基督教社會主義者,如弗雷德裏克-莫裏斯(Frederick D. Maurice)和查爾斯-金斯利(Charles Kingsley),並沒有在他們的巴切斯特堡壘中躊躇滿誌,而是公開為窮人奔走呼號,19世紀80年代的"貧民窟牧師"運動也是如此。這些牧師中的許多人都積極關注科學和技術,參與衛生改革、為窮人提供醫療服務和工會活動,同時也是進化論的擁護者。因為基督不是派遣他的門徒去服侍窮人和被遺棄者嗎?如果上帝賦予我們的智慧使我們能夠證明我們的身體是從猴子進化而來的,那又怎樣?我們不朽的靈魂仍然是上帝獨一無二的禮物,無論他是如何將它們植入我們脆弱的軀體。畢竟,沒有多少大猩猩寫過科學或倫理方麵的書!那麽,我們人類是不是真的很特別呢?
19世紀80年代,英國聖公會的其他神學家在充分了解達爾文1871年後發表的明確與猴子有關的著作的情況下,通過天主教、神秘主義和科學等途徑探索人類與上帝的關係,如1889年《世界之光》(Lux Mundi)一書的撰稿人。其中一位作者是牛津大學的教士奧布裏-萊金頓-摩爾(Aubrey Lackington Moore)。摩爾對科學很感興趣,他認為進化論表明上帝並不是一個遙遠、冷漠的"缺席地主",而是一個不斷改進的地主,他通過自然的機製繼續照顧他的創造物。在某些方麵,這是當今環境神學的早期表現形式!

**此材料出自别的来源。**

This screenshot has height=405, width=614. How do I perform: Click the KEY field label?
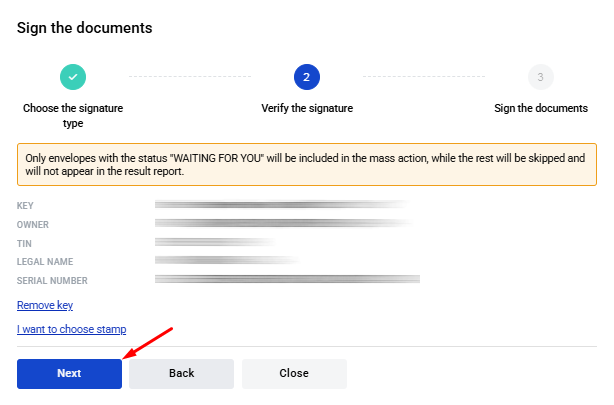(x=25, y=206)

我用了大量篇幅介紹達爾文及其影響,因為沒有哪一位科學作家或思想被如此廣泛或無情地用來為科學與宗教衝突的神話服務。但是,我們隻有將《起源》和達爾文後來的作品放在當時的背景下,才能正確理解它們。而維多利亞時代的英國,是一個比那些滿臉傲慢的神話學家所希望人們認識到的更加豐富、更加生動、更加爭論不休、更加"厚臉皮"的社會。雖然一些維多利亞時代的人--比如達爾文本人--確實因為各種各樣的科學和個人原因而失去了信仰,但許多人也從科學發現中找到了精神上的啟迪。對維多利亞時代的人來說,上帝是偉大而廣闊的,維多利亞時代的主流文化是自信的,因此沒有人覺得有義務為信仰上帝而道歉。此外,作為一個基督教社會主義者或虔誠的進化論者,並不一定意味著他是一個去教堂的"濕漉漉的自由主義者"或"躊躇滿誌的人"。

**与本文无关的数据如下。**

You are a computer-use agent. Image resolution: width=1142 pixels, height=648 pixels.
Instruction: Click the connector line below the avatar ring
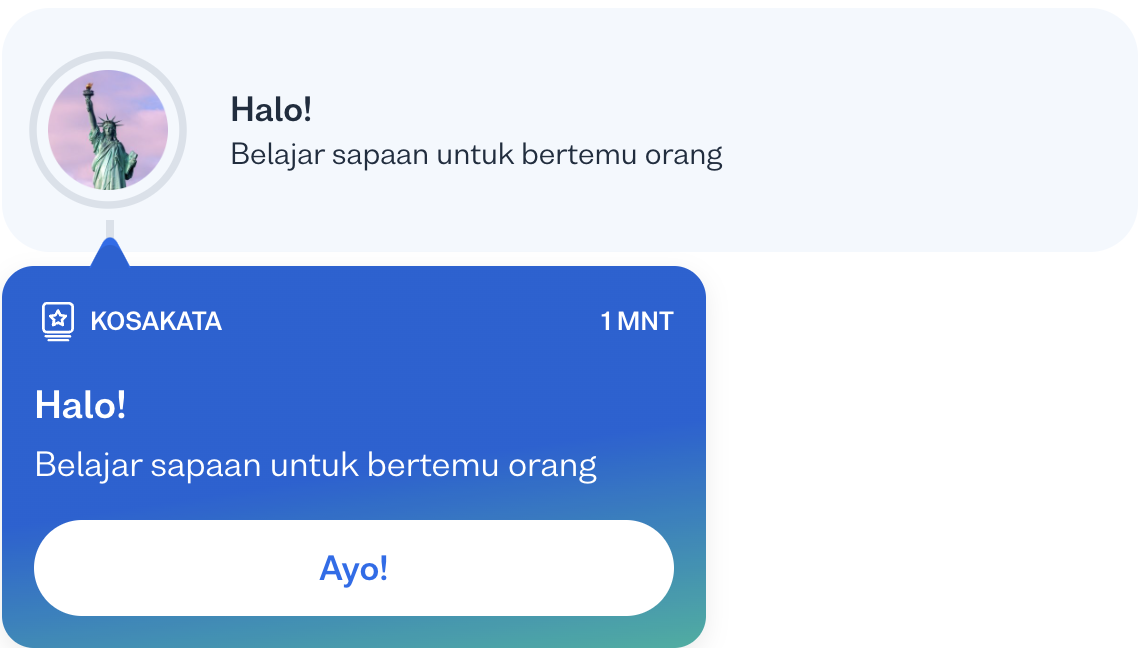110,228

最後,讓我們引用威伯福斯主教(Bishop Wilberforce FRS)在著名的《季度評論》(1860 年 7 月,第 225-63 頁)上發表的對達爾文的《起源》的評論,這篇評論具有很強的科學性、淵博的學識和反簡單的聖經-字麵主義。雖然威爾伯福斯明確表示,他相信人類不僅僅是高級動物,但他還是敏銳地意識到,科學本身具有不可動搖的知識完整性:
......我們反對我們正在討論的觀點[自然選擇的進化論],完全是基於科學的理由......我們不同情那些反對自然界中的任何事實或所謂的事實,或反對從這些事實邏輯地推導出的任何推論的人,因為他們認為這些事實與在他們看來是[神聖的]啟示所教導的相矛盾。(p. 256)
事實上,很多人對威爾伯福斯主教和達爾文的《起源》胡言亂語,卻不去仔細閱讀這篇評論,這是非常遺憾的,因為這是我們所掌握的最接近威爾伯福斯真實想法的詳細(1860 年夏天)陳述。